The newly created “National Economics Development Council” established fourteen “Little Neddies” each serving a key industry, of which “Electronics” was an obvious and exceptionally active one. I was a member of this from its establishment in 1966 until 1975, during which time I was Chairman of its “Manpower Working Group” which published two key reports on “Manpower in the Electronics Industry” and “Electronics and the Schools”. I also chaired its “Manpower Statistics Working Group” and the “Manpower Steering Group” as well as, from 1973, the “Microelectronics Working Party”. This latter Group was tasked with trying to persuade the four major U.K. firms with active interests in the business to recognise the unpalatable likelihood that none of them, on their own, was big enough to compete on the world stage and that the only hope for success in the future was for them to agree to work together and produce a truly nationally significant capability. As has so often happened in the U.K., firms were not prepared to come together and, parochial interests predominating, were to pay the price eventually by disappearing from the world scene.

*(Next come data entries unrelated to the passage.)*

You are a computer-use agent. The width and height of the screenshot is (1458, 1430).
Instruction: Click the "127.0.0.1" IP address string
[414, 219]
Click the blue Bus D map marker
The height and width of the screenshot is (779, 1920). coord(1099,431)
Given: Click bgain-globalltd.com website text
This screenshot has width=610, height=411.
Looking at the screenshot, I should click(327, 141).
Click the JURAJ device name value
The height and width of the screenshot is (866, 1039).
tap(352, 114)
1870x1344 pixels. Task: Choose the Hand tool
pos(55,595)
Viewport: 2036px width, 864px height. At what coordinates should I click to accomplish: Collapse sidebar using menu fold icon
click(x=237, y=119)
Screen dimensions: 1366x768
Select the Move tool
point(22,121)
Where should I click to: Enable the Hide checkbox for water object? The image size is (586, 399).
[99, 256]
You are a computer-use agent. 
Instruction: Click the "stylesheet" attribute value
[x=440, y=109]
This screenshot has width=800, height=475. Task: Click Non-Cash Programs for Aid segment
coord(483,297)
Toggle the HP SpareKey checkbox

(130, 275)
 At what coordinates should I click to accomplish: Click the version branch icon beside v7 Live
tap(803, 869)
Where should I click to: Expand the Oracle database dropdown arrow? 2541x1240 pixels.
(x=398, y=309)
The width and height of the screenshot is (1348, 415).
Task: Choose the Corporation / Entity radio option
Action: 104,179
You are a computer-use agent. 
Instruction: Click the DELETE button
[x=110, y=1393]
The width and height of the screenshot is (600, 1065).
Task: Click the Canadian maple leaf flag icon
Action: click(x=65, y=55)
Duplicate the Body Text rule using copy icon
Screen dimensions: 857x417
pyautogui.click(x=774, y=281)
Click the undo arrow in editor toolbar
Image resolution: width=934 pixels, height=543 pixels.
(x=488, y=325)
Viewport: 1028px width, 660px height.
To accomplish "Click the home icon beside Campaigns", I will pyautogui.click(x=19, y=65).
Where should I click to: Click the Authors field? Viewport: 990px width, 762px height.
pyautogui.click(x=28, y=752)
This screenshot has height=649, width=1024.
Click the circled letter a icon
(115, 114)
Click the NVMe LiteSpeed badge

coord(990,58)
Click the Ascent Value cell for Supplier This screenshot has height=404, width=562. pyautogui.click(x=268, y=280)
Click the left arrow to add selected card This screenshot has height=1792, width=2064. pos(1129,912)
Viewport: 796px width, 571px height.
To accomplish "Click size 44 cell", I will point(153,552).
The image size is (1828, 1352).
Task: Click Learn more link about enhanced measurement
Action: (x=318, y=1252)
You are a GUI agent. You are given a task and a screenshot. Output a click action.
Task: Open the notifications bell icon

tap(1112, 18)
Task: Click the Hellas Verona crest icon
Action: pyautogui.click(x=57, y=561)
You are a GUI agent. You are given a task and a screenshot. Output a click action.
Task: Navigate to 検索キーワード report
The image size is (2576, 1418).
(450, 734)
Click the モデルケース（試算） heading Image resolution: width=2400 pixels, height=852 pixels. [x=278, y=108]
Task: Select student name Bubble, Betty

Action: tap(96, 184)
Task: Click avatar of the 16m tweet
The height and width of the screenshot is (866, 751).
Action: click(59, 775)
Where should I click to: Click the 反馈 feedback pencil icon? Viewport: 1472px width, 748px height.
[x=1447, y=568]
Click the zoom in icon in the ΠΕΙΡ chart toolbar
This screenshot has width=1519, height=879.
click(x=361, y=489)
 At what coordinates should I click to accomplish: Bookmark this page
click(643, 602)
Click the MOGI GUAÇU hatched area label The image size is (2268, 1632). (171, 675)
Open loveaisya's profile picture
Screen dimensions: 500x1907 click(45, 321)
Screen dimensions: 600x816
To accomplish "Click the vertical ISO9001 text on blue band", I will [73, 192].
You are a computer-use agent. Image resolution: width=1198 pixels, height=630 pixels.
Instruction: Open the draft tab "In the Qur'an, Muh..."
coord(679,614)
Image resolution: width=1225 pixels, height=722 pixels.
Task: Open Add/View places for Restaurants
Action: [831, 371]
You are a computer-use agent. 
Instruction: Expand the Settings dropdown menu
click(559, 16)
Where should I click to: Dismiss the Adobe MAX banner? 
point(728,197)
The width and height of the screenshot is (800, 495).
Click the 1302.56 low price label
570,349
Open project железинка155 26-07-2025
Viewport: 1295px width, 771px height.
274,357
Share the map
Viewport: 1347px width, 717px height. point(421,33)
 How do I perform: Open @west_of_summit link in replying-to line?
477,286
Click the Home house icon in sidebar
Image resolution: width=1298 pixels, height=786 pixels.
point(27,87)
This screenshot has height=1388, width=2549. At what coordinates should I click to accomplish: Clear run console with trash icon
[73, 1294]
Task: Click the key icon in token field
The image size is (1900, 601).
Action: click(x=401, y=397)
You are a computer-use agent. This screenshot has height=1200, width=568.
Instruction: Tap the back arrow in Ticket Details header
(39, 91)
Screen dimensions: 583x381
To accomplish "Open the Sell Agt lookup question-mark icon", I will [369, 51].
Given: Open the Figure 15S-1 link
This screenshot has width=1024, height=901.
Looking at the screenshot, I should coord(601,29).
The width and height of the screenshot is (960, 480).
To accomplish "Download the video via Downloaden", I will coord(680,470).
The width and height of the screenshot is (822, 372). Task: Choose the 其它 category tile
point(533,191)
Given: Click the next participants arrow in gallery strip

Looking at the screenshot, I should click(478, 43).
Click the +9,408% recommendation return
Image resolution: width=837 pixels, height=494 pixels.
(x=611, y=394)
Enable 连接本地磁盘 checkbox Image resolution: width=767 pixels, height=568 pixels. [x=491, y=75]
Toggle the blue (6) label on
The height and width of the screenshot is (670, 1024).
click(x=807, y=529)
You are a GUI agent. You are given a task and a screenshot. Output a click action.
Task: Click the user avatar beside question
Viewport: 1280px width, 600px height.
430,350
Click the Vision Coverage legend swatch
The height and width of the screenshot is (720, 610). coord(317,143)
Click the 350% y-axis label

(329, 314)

Simultaneously, I served on various Committees of the “Electronics Research Council” which served the Defence interests of the country. Among these was the “Microelectronics Working Party” which I chaired, a group whose task was to tour the Defence Establishments and to persuade them that they should be seeing their futures in terms of microelectronics. For whatever reasons they, too, showed little interest in what the future would clearly hold, being too concerned that the major problems that they were then seeing were “difficult enough with the present familiar technology”.

My involvement in these activities was time consuming and at times dispiriting, but it was without question recognition of the unique position that our department held at that time.